[Begin Data records]

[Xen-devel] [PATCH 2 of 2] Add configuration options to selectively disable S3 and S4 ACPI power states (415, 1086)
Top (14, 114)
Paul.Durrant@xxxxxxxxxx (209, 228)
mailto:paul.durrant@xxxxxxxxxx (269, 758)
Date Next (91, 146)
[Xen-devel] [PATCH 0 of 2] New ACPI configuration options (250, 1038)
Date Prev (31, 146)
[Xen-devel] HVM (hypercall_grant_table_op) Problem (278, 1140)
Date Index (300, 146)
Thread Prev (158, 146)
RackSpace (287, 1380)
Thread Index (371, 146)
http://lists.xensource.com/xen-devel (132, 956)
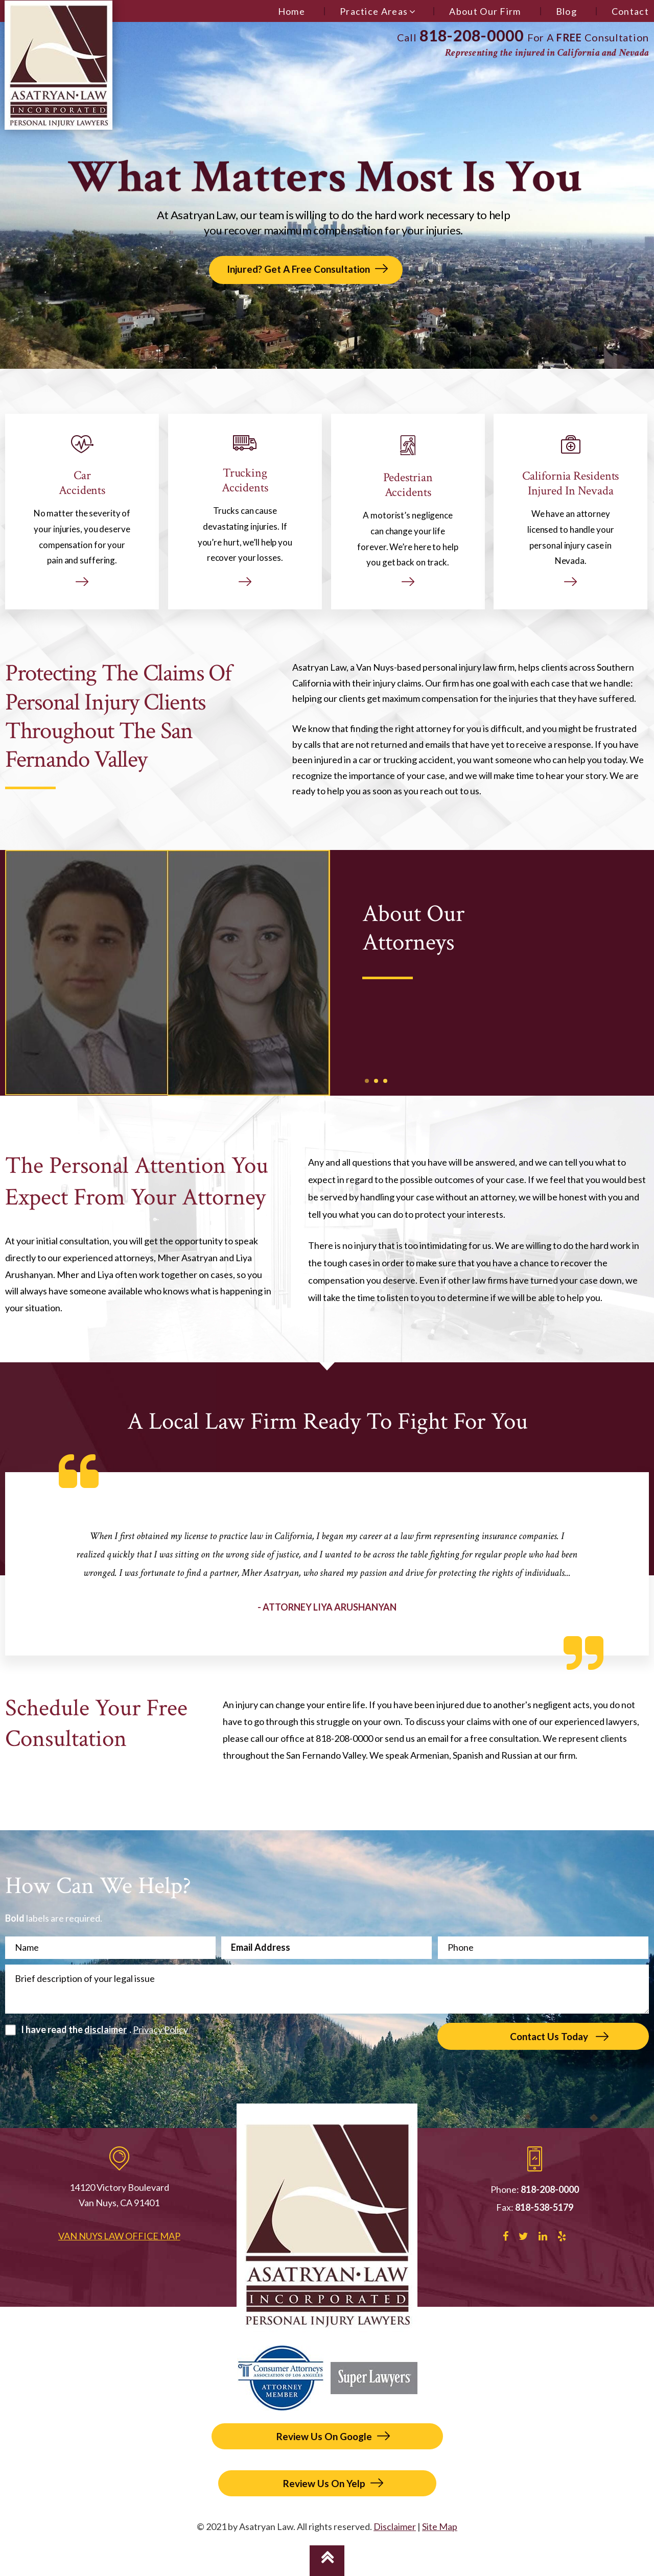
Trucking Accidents (244, 510)
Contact (630, 11)
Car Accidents (81, 510)
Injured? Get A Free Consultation (298, 269)
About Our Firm (485, 11)
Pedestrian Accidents (407, 510)
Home (291, 11)
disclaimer (105, 2029)
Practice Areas (374, 11)
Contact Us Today (549, 2036)
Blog (566, 11)
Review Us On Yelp (324, 2483)
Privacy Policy (160, 2029)
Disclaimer (394, 2526)
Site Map (439, 2526)
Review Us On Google (324, 2436)
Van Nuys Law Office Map (119, 2235)
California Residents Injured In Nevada (570, 510)
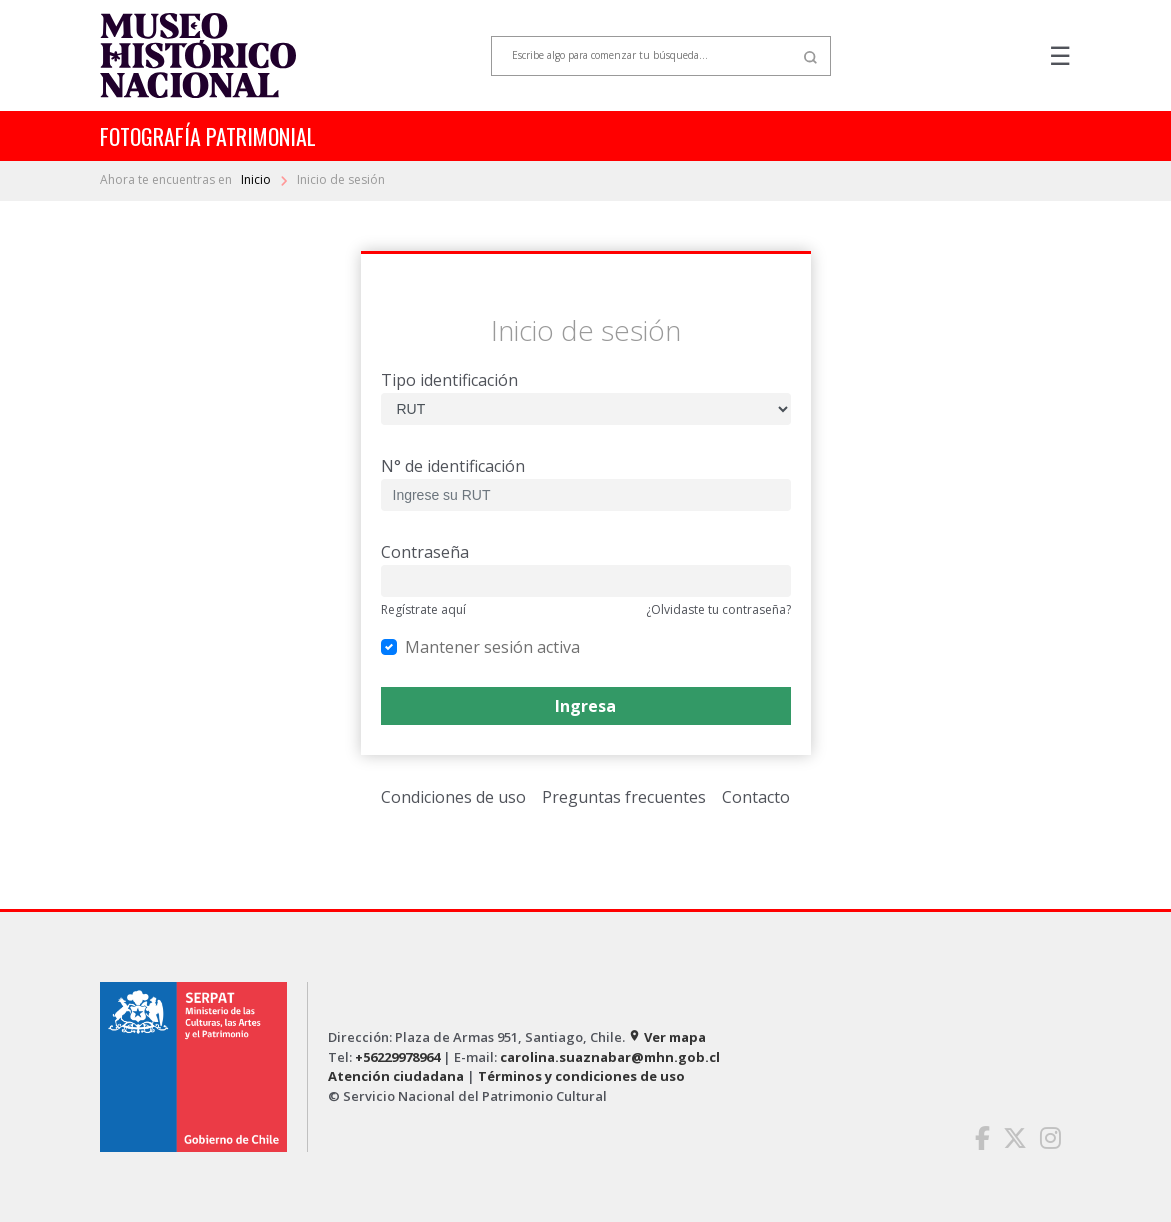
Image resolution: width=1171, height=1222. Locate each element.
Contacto (756, 797)
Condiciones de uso (453, 797)
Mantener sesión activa (492, 646)
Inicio (257, 179)
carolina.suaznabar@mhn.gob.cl (610, 1057)
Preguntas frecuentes (624, 797)
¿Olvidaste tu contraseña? (718, 609)
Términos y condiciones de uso (581, 1076)
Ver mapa (667, 1037)
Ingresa (585, 706)
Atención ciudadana (396, 1076)
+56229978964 (397, 1057)
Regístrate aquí (423, 609)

[End Data records]

> **Aim**
Identify every line in the records above that contains the word "configuration" and copy each of those lines in full, treating uppercase and lowercase letters as different.

> **Response to the exercise**
[Xen-devel] [PATCH 2 of 2] Add configuration options to selectively disable S3 and S4 ACPI power states (415, 1086)
[Xen-devel] [PATCH 0 of 2] New ACPI configuration options (250, 1038)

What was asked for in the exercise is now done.